After unsuccessfully dabbling with the mobile channel at the turn of the decade, US banks now appear ready to make a serious play for real-estate space on the consumer cell phone.
Bank of America,
which announced its return to the mobile arena earlier this year, will soon be followed by BancorpSouth, SunTrust, Regions and Wachovia, who have signed up with mobile services start-up Firethorn. Citibank is working with m-foundry to develop a service
and Wells Fargo is said to be road-testing three different approaches. The renewed interest in mobile banking has also attracted Metavante, which has announced a partnership with UK-based m-banking joint venture Monitise.
Metavante is becoming something of a specialist in importing European technology to the US banking markets. See the
recent announcement of a distribution deal with Swiss core banking outfit Temenos.
Monitise is a joint venture between UK IT services firm Morse and the national Link ATM network. The partnership has already scooped deals with HSBC, Royal Bank of Scotland and
Alliance & Leicester in the UK.
The re-awakening of interest in the mobile banking market follows years of inactivity. The first generation of mobile banking applications appeared at the height of the dotcom boom. They were generally considered clunky to use and didn’t translate well to
the small screen. Almost all the services developed at this time were eventually
shuttered as consumers shunned the approach.

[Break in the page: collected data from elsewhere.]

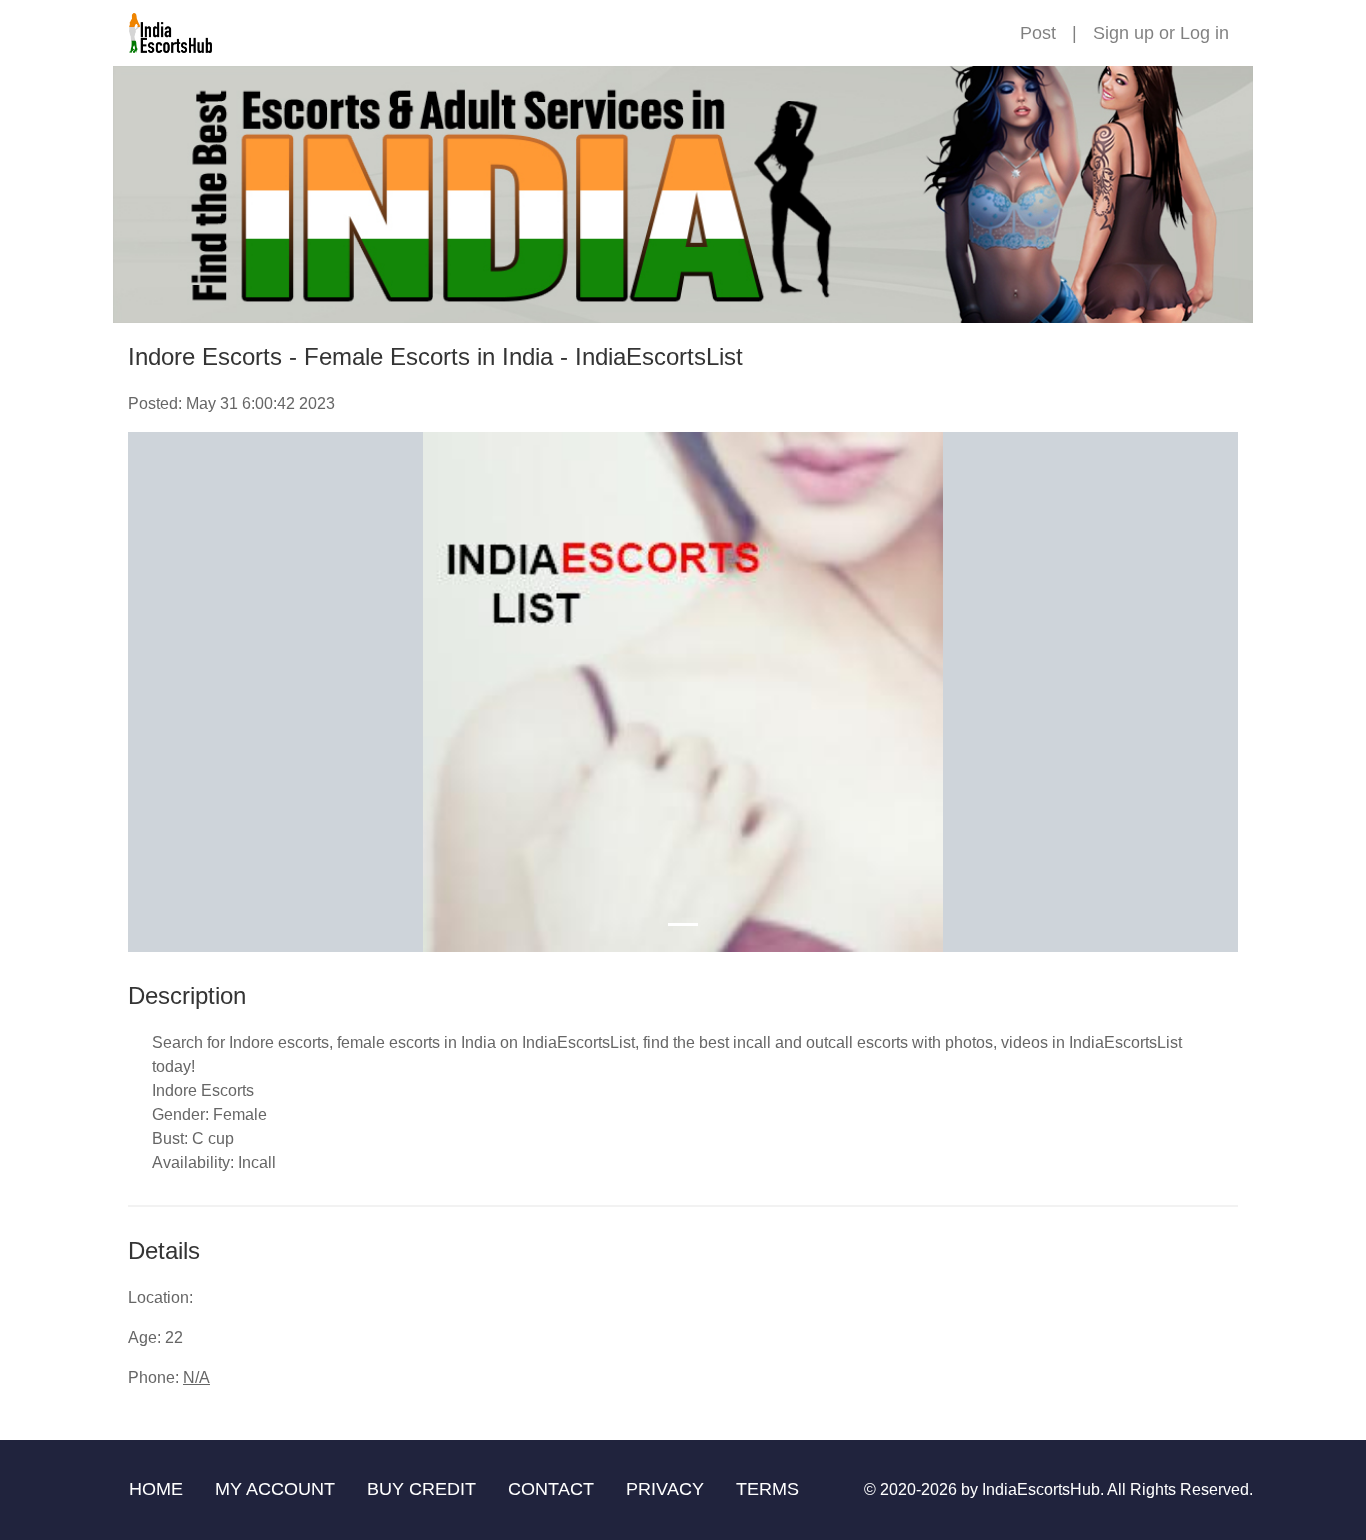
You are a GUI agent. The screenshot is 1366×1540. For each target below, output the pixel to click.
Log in (1204, 33)
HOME (156, 1489)
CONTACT (551, 1489)
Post (1038, 33)
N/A (196, 1377)
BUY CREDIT (421, 1489)
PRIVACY (665, 1489)
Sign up (1123, 33)
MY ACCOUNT (275, 1489)
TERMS (767, 1489)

Five years on and the banks are entering a different market, with a mature user base. All the same, consumer demand for mobile banking services remains uncertain. This is reflected in the different approaches being tried – from Bank of America’s reliance
on the cell phone’s built-in Internet browser, to the downloadable apps required for Monitise and Firethorn.

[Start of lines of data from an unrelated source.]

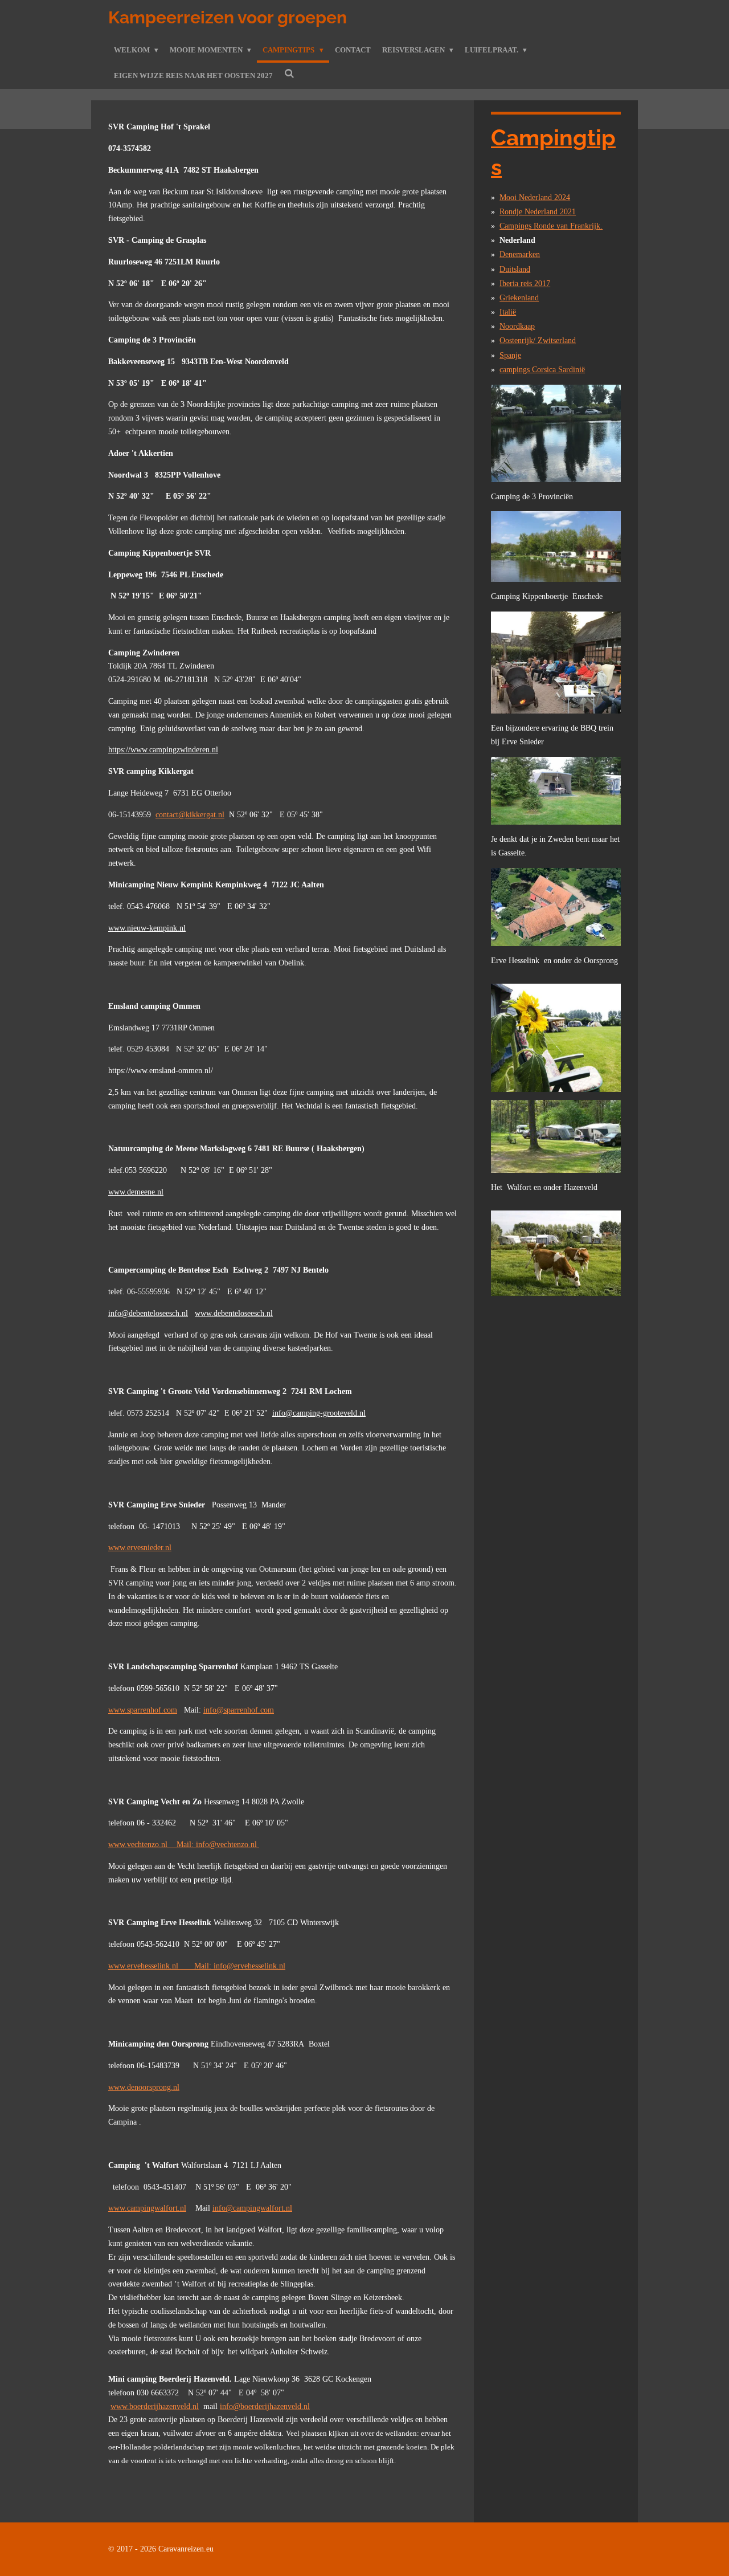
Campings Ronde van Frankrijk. (551, 226)
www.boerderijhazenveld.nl (154, 2406)
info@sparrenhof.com (238, 1710)
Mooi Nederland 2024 (534, 197)
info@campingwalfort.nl (252, 2208)
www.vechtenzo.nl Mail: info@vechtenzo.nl (183, 1844)
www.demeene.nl (135, 1192)
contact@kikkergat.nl (189, 814)
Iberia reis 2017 (524, 283)
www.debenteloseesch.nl (234, 1313)
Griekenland (519, 298)
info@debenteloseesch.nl (148, 1313)
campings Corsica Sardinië (542, 369)
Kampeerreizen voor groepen (227, 17)
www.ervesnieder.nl (139, 1547)
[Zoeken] (289, 74)
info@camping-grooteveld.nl (319, 1413)
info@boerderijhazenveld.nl (265, 2406)
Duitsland (514, 269)
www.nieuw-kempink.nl (147, 928)
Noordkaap (517, 326)
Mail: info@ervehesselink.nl (239, 1966)
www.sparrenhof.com (142, 1710)
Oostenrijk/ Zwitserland (537, 340)
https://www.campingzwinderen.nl (163, 749)
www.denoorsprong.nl (143, 2087)
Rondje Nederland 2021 (537, 211)
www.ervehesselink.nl (151, 1966)
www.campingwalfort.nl (147, 2208)
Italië (507, 312)
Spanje (510, 355)
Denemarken (519, 254)
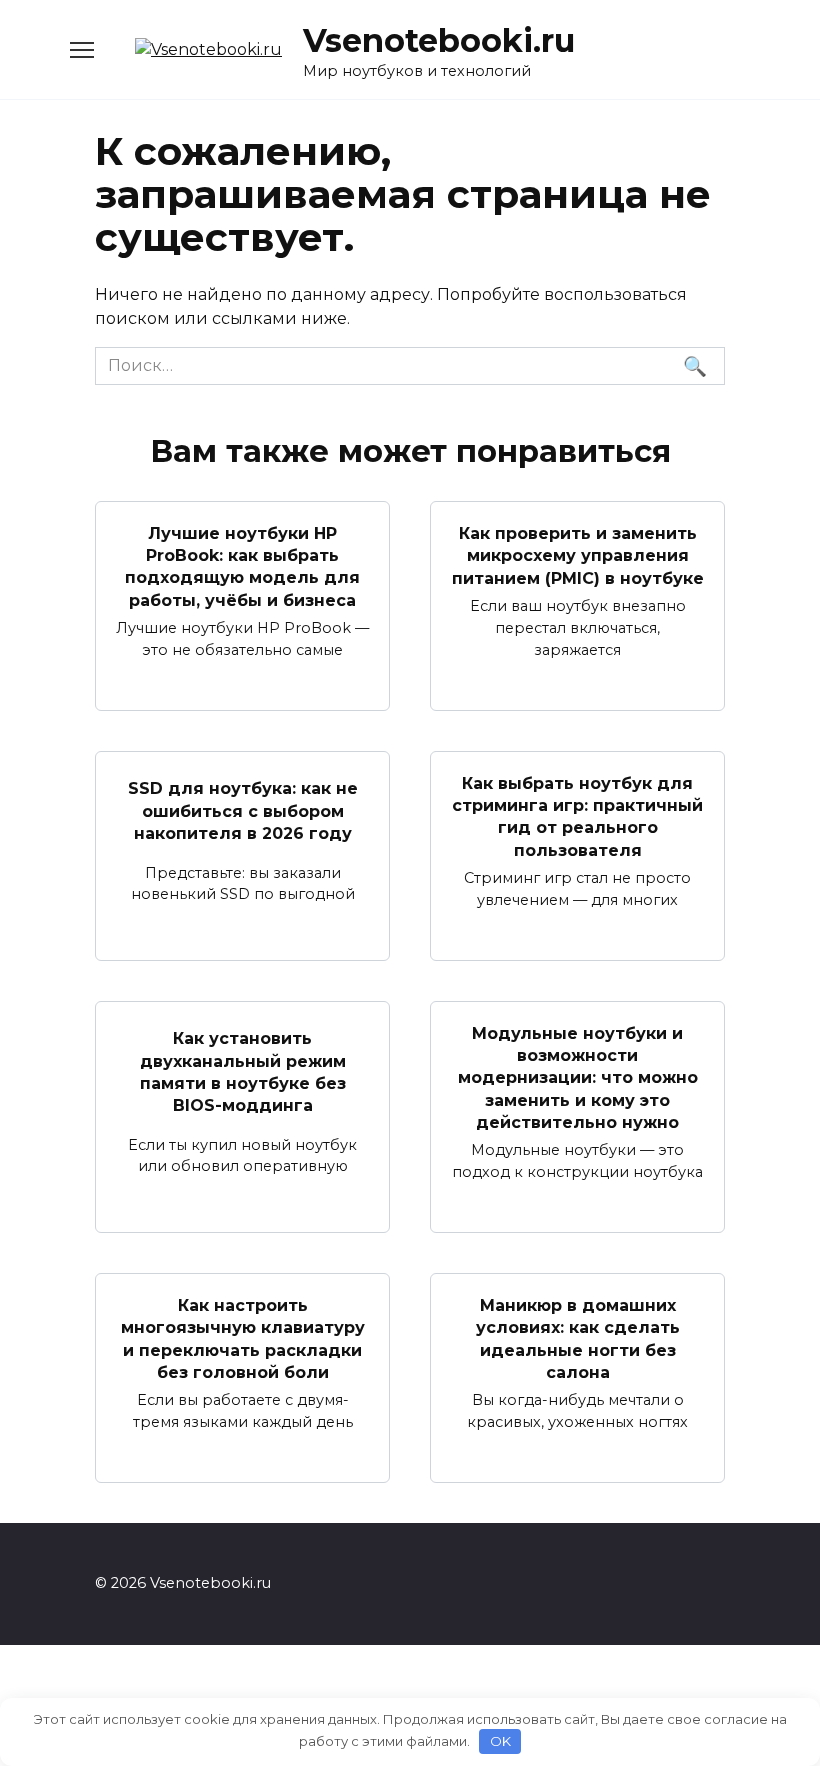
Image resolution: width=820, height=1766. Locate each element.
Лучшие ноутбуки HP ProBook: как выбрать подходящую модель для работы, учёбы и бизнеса (242, 566)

While we may not see a re-run of the post-dotcom m-banking crash, there will be winners and losers in the current gold rush. Replication of the online banking experience on the mobile handset is likely to stir no more than a passing interest. The consumer
is far more engaged with their mobile than their PC, and applications developed for the platform must play to this. Personalisation – and ultimately mobile cash transfer - will be the key to mass-market appeal.